Once upon a time, library walls contained signs that read “Shhhhh!” Pretty soon, at least one library sign will read “Cappuccino.”

By the end of 2012, the Thomas Jefferson Library at the University of Missouri–St. Louis will sport a new cafe featuring Starbucks coffees, pastries, sandwiches and salads. And no one is happier about that than Christopher Dames, the new dean of libraries.

“We are improving the library’s physical space and one of those improvements is a café on the main floor,” Dames said. “Right now you can’t eat in the library. You can drink, but not near any computers. And students don’t want to have to get up and leave when they’re studying.”
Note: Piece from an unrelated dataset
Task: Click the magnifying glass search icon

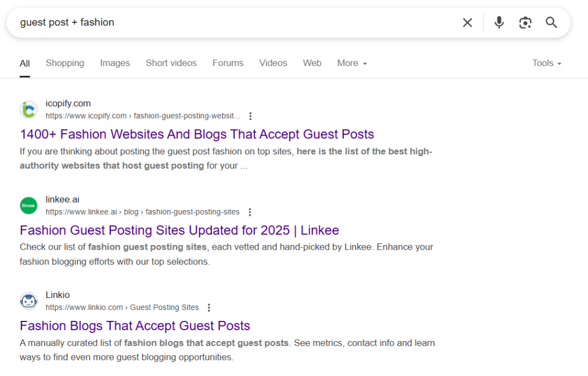Action: click(x=551, y=22)
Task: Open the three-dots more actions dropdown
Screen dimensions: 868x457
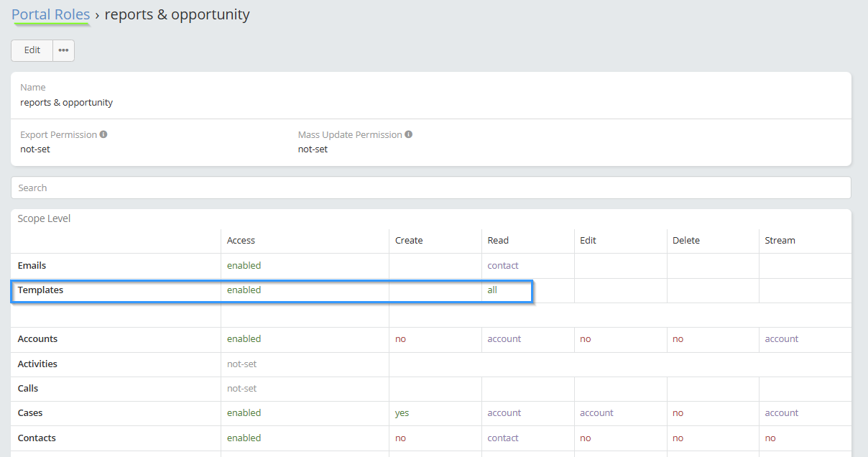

Dames started work as a UMSL librarian in 1998, but he had been a familiar face at the library for nearly a decade. He arrived at UMSL in 1988 as an undergraduate student majoring in physics. He went on to earn a master’s degree and was well on his way to completing his doctorate in physics when he changed course. He earned a degree in library science from Kent State University in Ohio and returned to St. Louis. He has served as interim dean since the death of Amy Arnott in 2008.

Dames talks a lot about the student experience and improving the library’s technological abilities to keep up with them.

“We’re making sure every nook and cranny in the library is wireless. No more dead spots,” he said.

Two new KIC Bookeye overhead scanners are being installed and will be free for students. And what were once individual study rooms are now being converted to larger rooms for group study and projects, a trend seen in most universities.

Also on order is a new service that combines the libraries’ catalogs and databases into one search box, something like Google.

“If you’re doing serious research, then you need an academic website,” he said. “Summon, the new service, should help both faculty and students.”

According to its Website, Summon will open up the full breadth of content found in library collections from books and videos to e-resources.

Dames admits his high school reading habit of a book a day has slowed. He calls himself a “tech guy” and can provide computer support and programming to his colleagues. As a librarian he welcomes the change in how we access information. He owns both a Kindle Fire and an iPad that he uses mostly for their dictionaries.

“But I have to tell you, books are not going away,” he said. “We still need them.”